I have the same issue, the clunck noice has nothing to do with the driveshaft on my BMW, it is simply the engine mounts that is worn out, so the engine slams into the gearbox, (well its connected to the gearbox) but anyway, slams it, and that makes the gearbox jump almost out of its mounts and slam into the underneth of the car.
Did you solve the clunk noise , by replace the engine mounts?
My engine mounts are fine. Checked them when I had my engine out
Sorry I should have done a proper diagnostic before saying a thing. There was actually 3 noices that melted into one (Because they all start at the same time)
1) A clunck noice / ring
YES, that was the drive shaft. The middle of the driveshaft has dampening rings, that is supposed to reduce clunck sounds. YES, they worked fine, the sound did not come from there. Both ends of the driveshaft has centering sleeves. Those sleeves can make a clunck noice (both of them) if they are not greesed. The problem is that the driveshaft is hollow, so even if those sleeves just rattle a little bit, it will make the whole driveline ring like crasy.
I also sprayed a small amount of fluid film into the driveline. That dampens the ringing sound from the driveline, and prevent it from rusting from the inside out.
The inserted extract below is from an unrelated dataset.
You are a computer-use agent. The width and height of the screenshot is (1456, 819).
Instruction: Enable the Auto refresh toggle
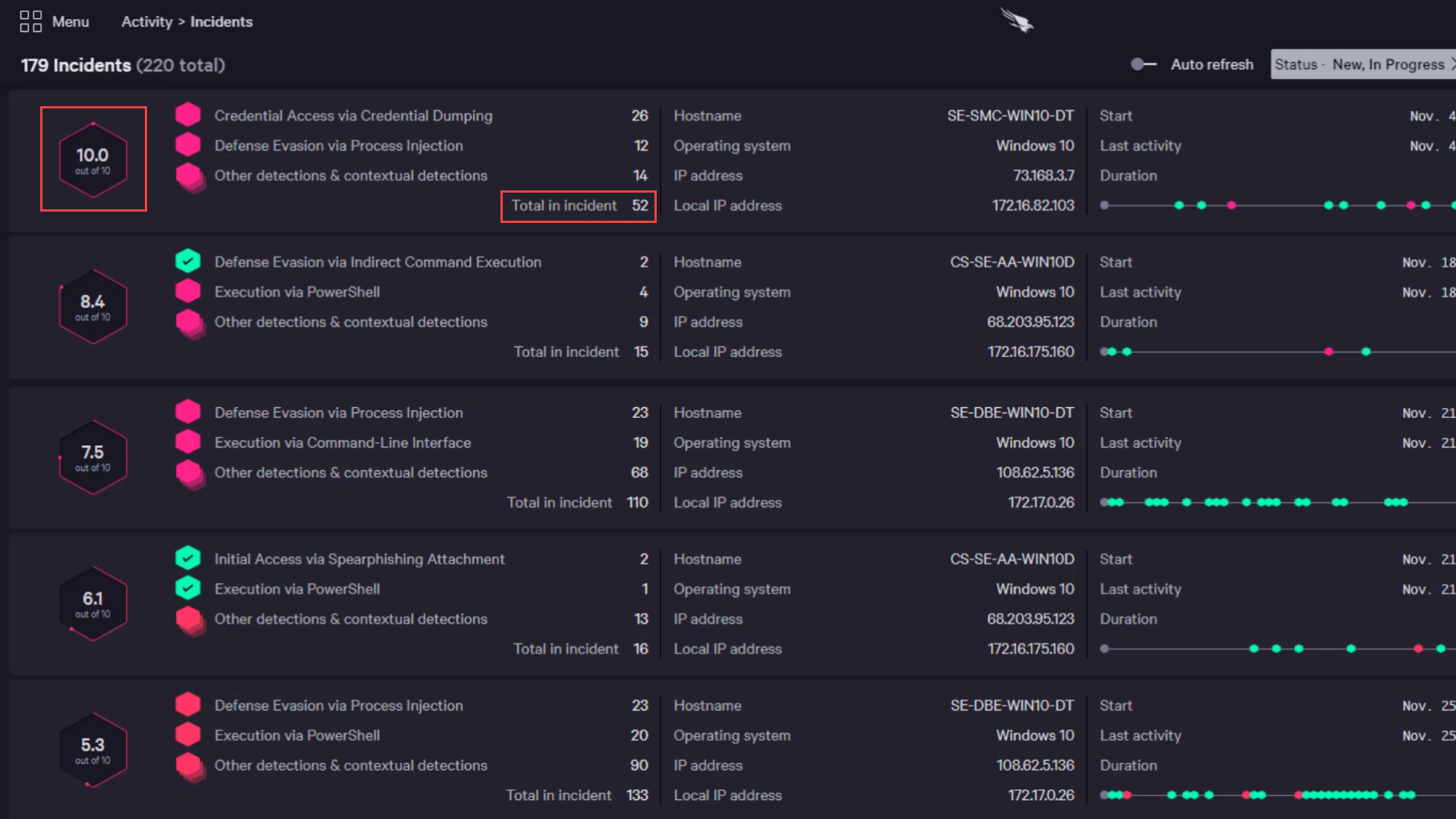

However driveline is super sensitive to waight changes as it is ballanced, so dont go crazy with the spray.
2) I found a small flake of rust inside the driveline, that made it ring all the time you accelerate. (Another reason to spray a bit of fluid film in there)
-> Yes the rubber mount in the center was warn, so new center support bearing with mount.
3) A competley other problem is that one of my mufflers is broken. It looks allringht and works, but there is a ringing sound and ratteling sound comming from the inside of it. I used my phone to do the diagnostic, record from different locations under the car to find where the sound is comming from.
George do you still have the noise left or is it fixed ?
Nope😔
@@GeorgeAusters maybe take it to a BMW specialist so they can have a look on it? :/
I think it is either diff or driveshafts
An other nice video from you. I have a F11 i have vibration on highway-speeds. But it is after 120 - 130 not before. The vibration is always there. I have three set of wheels two sets of 17” and 19”. All wheels are balanced and 0-0 on the machine. 19” wheels are fitted with brand new continental sport contact 6 but the vibration are still there. Could the culprit be driveshaft or engine/transmission mounts?
Could be!
@@GeorgeAusters all ready ordered. Will change them next week. Thx for advise.
Sorry to bring up an old comment, have you sorted this issue hasan as my car is currently doing the same thing ? Thank you
@@tomdudley2876 Hi Tom. A road-force balance eliminated most of the vibrations i had.. There is a still a minimal vibration, where i measured to be a second order wheel vibration. but as it is now are acceptable for me. you can use I-phone app called "vibrations" to measure the vibration order, frequency etc.